Julie
Voici un petit témoignage de Lounis, un Kabyle de Paris dont j’ai fait la connaissance il y a 30 ans, à l’été 1990 précisément, dans un café de Ménilmontant. Un témoignage que j’ai transcrit et que je voudrais partager avec vous :
Je m’appelle Lounis, j’ai 40 ans. Je suis né à Alger, de père et de mère kabyles. J’ai fait mes années de primaire dans une école française. Ma maîtresse s’appelait Julie : une belle blonde aux yeux bleus dont j’étais fou amoureux, et ce dès l’âge de 10 ans.
Un beau matin d’été, exactement le 5 juillet 1962, alors que j’avais 12 ans, j’ai mis mes plus beaux habits, pris mon cartable, et je suis allé à l’école pour fêter, avec ma maîtresse et mes camarades, le dernier jour de l’année, avant les vacances d’été.
Le ciel était bleu, le soleil était là, l’air marin me caressait les cheveux, enfin j’avais tout pour être heureux. J’ai pris comme d’habitude le chemin de l’école avec beaucoup de joie. Je marchais en chantant. Mon cœur était plein de bonheur et d’amour à l’idée de voir mademoiselle Julie. La femme de ma vie. La femme que je voulais épouser.
Mais voilà qu’au coin d’une rue, une foule immense surgit et me bloque le passage. Une foule armée de drapeaux algériens qui scande en arabe « Vive l’Algérie ! Vive l’Algérie ! » J’ai demandé à un vieux monsieur ce qui se passait. Il m’a appris avec une pointe d’ironie que c’était la fin de la guerre et que la France avait décidé de quitter l’Algérie.
J’ai attendu sur le trottoir le passage de cette foule interminable, puis j’ai continué mon chemin vers l’école qui, à ma grande surprise, était fermée.
Je suis resté un moment devant la porte. Puis j’ai fait demi-tour, le cœur serré, et mes pas m’ont emmené vers la mer où beaucoup de bateaux avaient commencé déjà à quitter le port en direction du Nord. J’ai tout de suite imaginé Julie à bord de l’un de ces bateaux qui s’apprêtaient à transporter très loin mes rêves, mes espoirs et mes amours.

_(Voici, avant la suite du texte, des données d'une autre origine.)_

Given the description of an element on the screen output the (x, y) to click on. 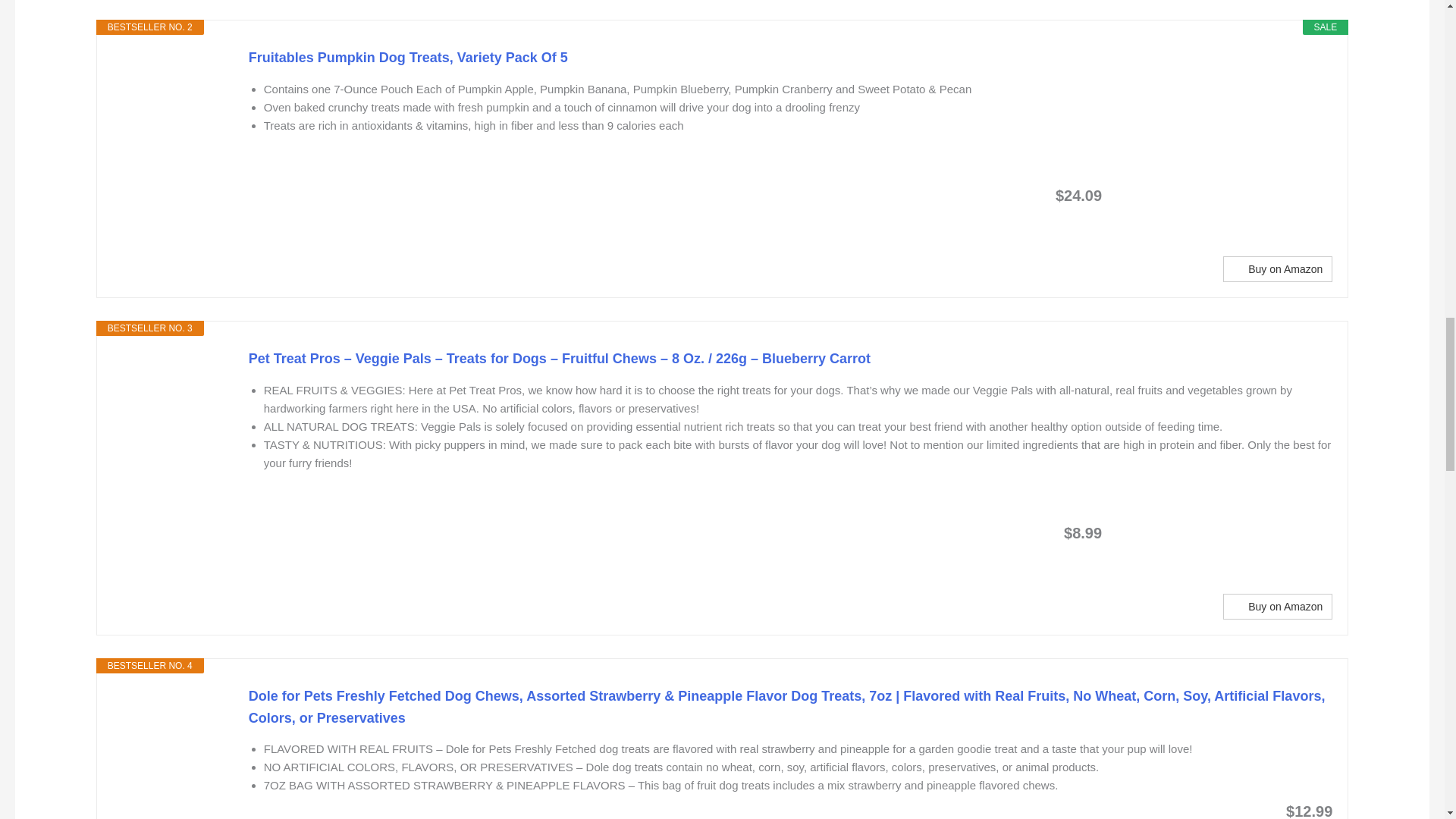
Fruitables Pumpkin Dog Treats, Variety Pack Of 5 (790, 57)
Amazon Prime (1218, 194)
Buy on Amazon (1277, 606)
Amazon Prime (1218, 531)
Buy on Amazon (1277, 268)
Fruitables Pumpkin Dog Treats, Variety Pack Of 5 (172, 103)
Given the description of an element on the screen output the (x, y) to click on. 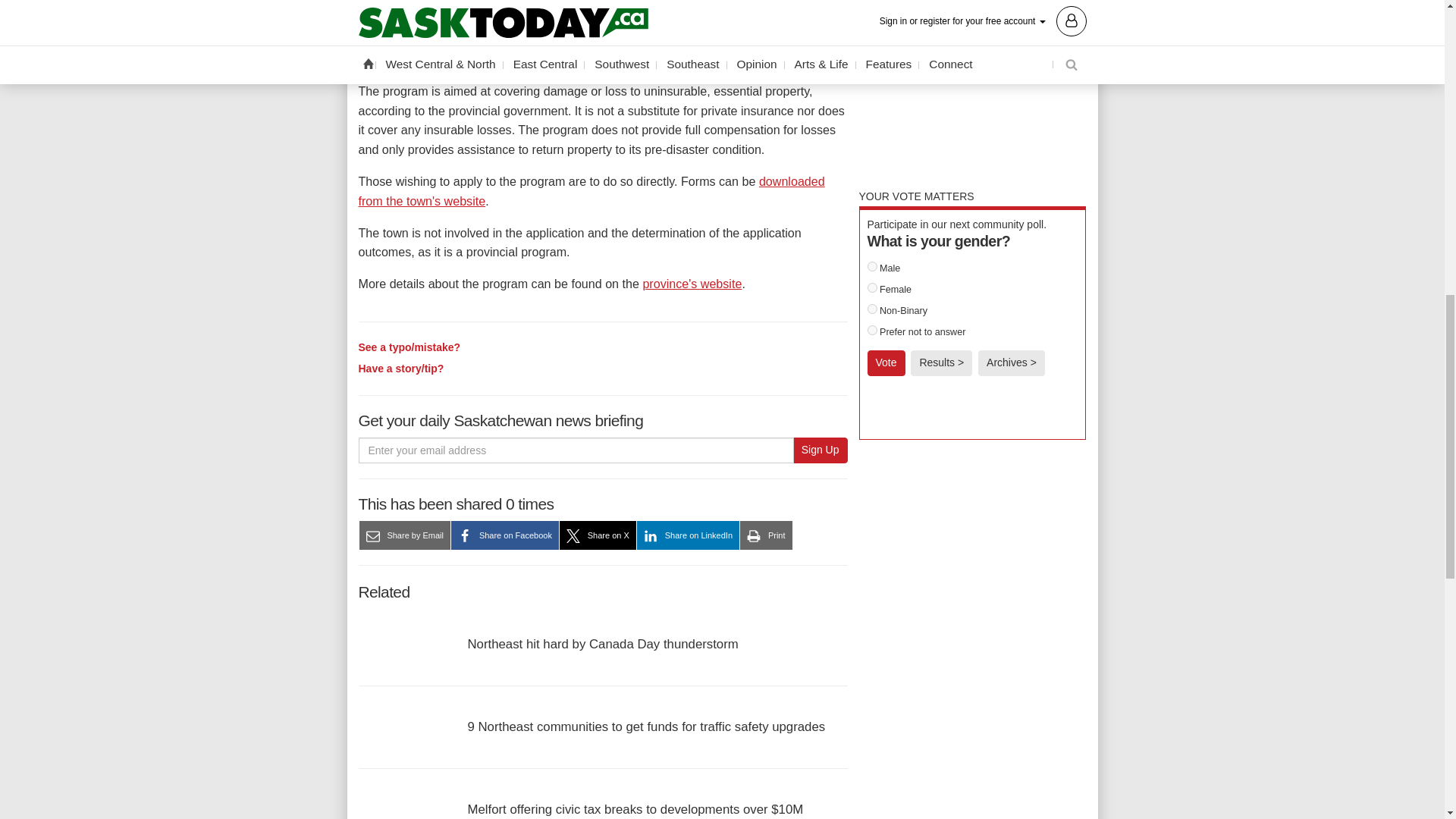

Je me suis assis sur un rocher. Je suivais des yeux le mouvement lent des bateaux qui s’éloignaient, en pleurant et en maudissant la guerre, l’indépendance, les liesses de joie de la foule, les bateaux… J’ai pleuré de tout mon cœur, puis, résigné, j’ai pris mon cartable, je l’ai regardé pour la dernière fois avant de le jeter dans les flots. Je l’ai vu flotter sur la mer derrière les bateaux, je me suis retourné et je suis rentré. C’est la dernière fois que j’ai pris le chemin de l’école.
J’ai attendu quelques années, puis j’ai pris, moi aussi, comme la France, le bateau afin de rejoindre ma bien-aimée. Je l’ai cherchée partout, mais en vain. Aucune trace d’elle. Que le son de sa voix, la couleur de ses yeux et de ses robes, et le parfum de ses cheveux qui continuent encore de « coloniser » agréablement ma mémoire.